Your instructions: Please return every line from the entries that has the string "pyautogui" in it.

Data section:
◇ ◇ ◇ ◇
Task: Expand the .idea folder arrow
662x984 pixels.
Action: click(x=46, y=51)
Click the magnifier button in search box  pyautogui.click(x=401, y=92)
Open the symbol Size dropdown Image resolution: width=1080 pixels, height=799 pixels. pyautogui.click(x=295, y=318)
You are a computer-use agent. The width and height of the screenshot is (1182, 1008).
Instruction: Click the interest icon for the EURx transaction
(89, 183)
◇ ◇ ◇ ◇
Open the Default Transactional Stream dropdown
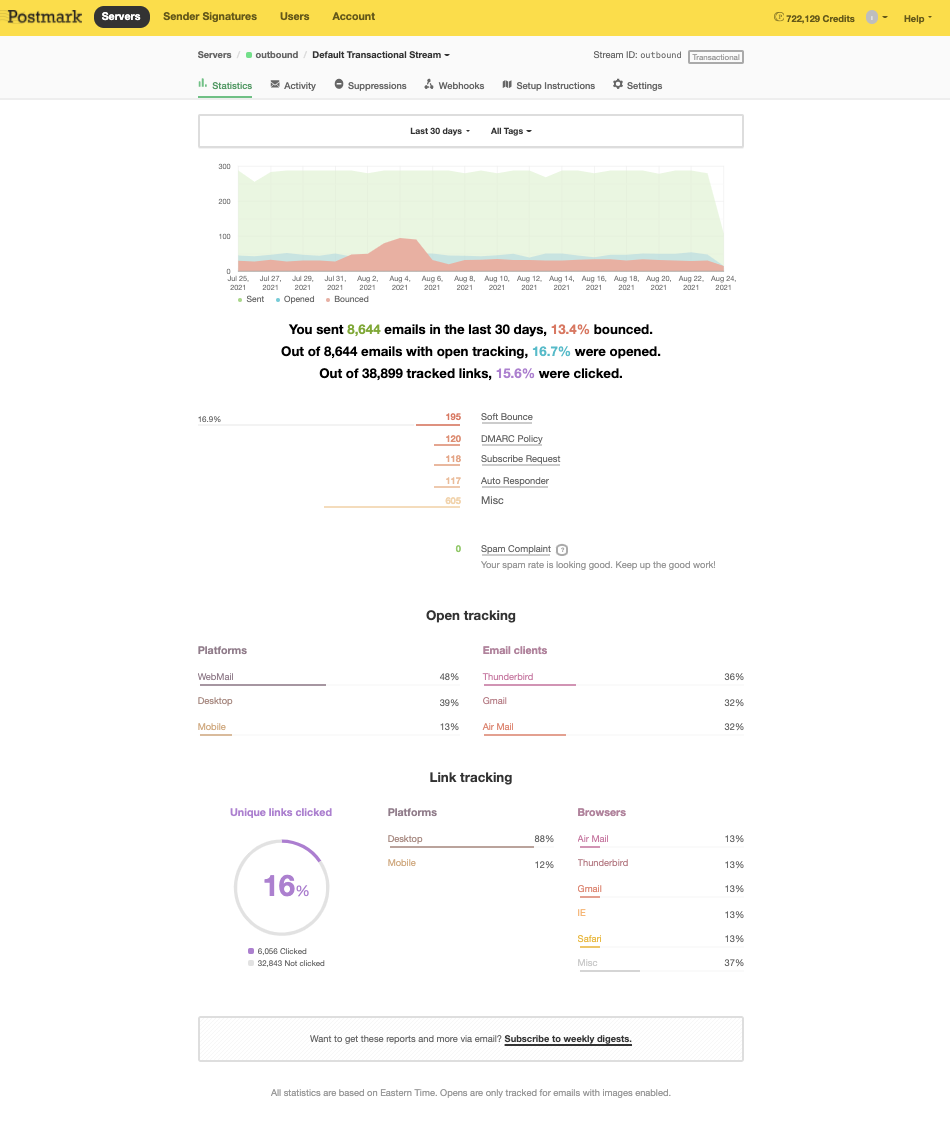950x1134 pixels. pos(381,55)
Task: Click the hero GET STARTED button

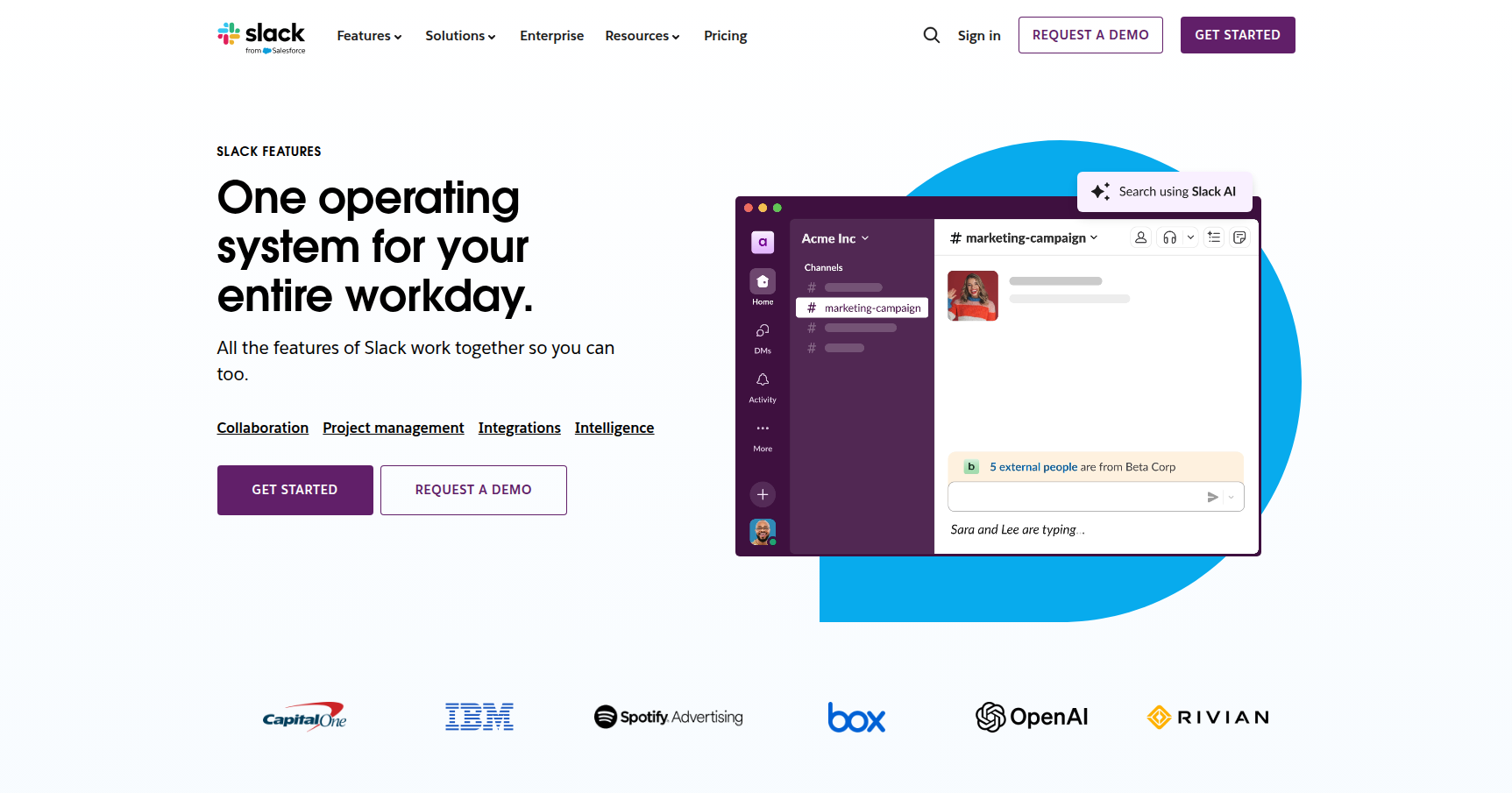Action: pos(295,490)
◇ ◇ ◇ ◇
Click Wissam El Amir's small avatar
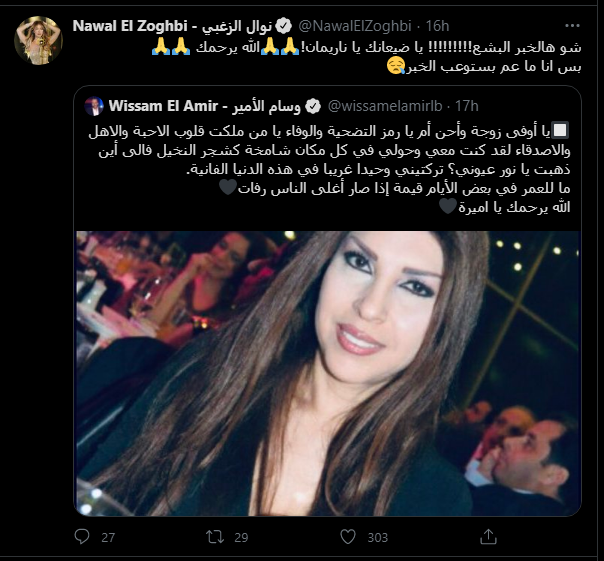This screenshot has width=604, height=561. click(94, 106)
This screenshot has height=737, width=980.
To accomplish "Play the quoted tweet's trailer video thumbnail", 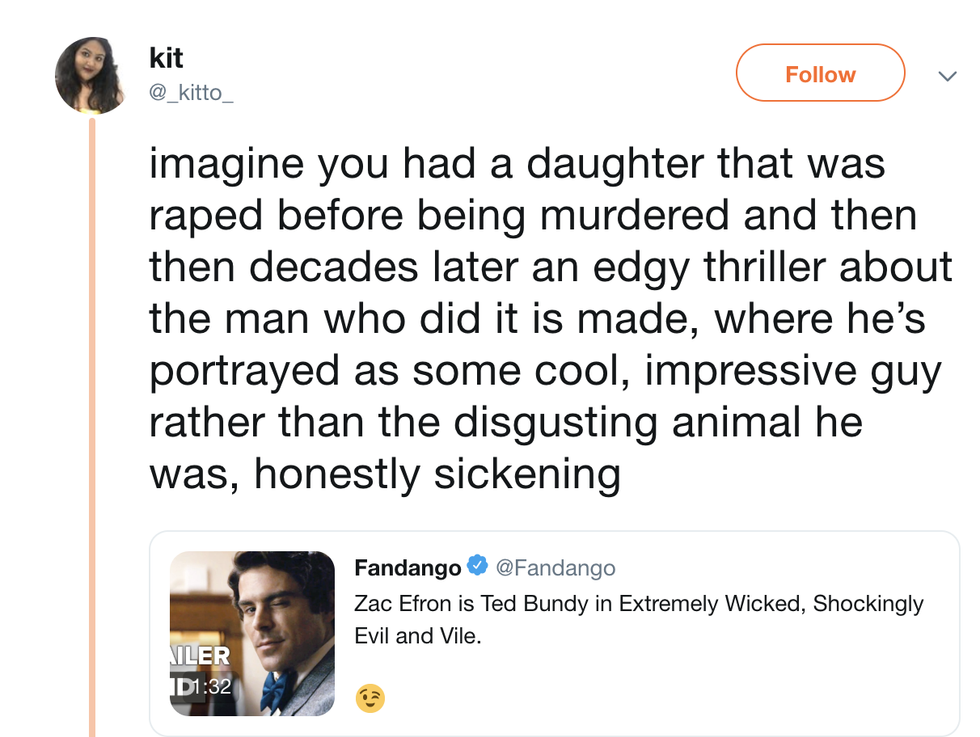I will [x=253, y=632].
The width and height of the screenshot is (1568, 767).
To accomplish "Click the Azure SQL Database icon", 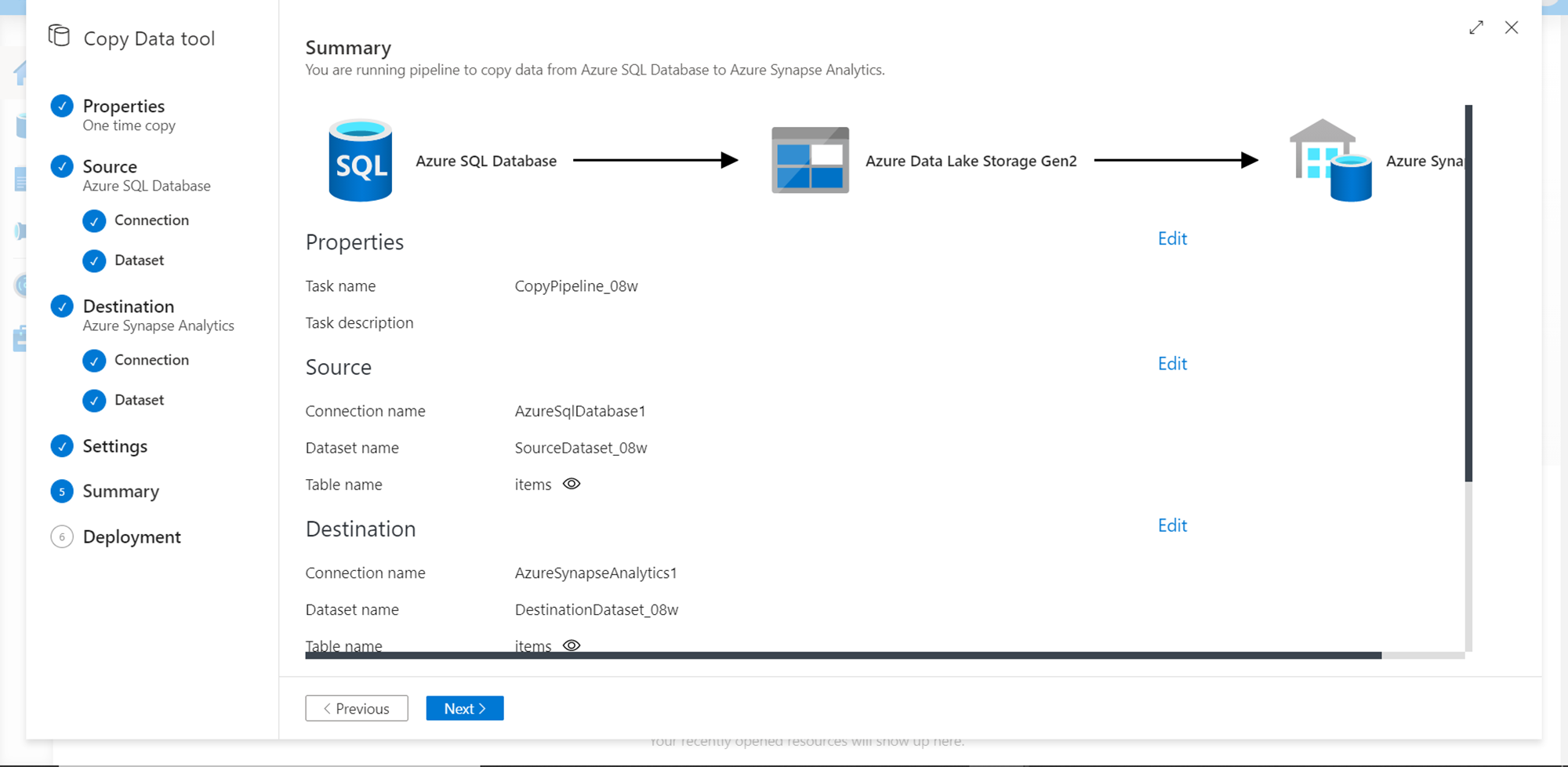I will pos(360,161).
◇ ◇ ◇ ◇
Response below:
Click the magnifier button in search box  pyautogui.click(x=401, y=92)
Open the symbol Size dropdown Image resolution: width=1080 pixels, height=799 pixels. pyautogui.click(x=295, y=318)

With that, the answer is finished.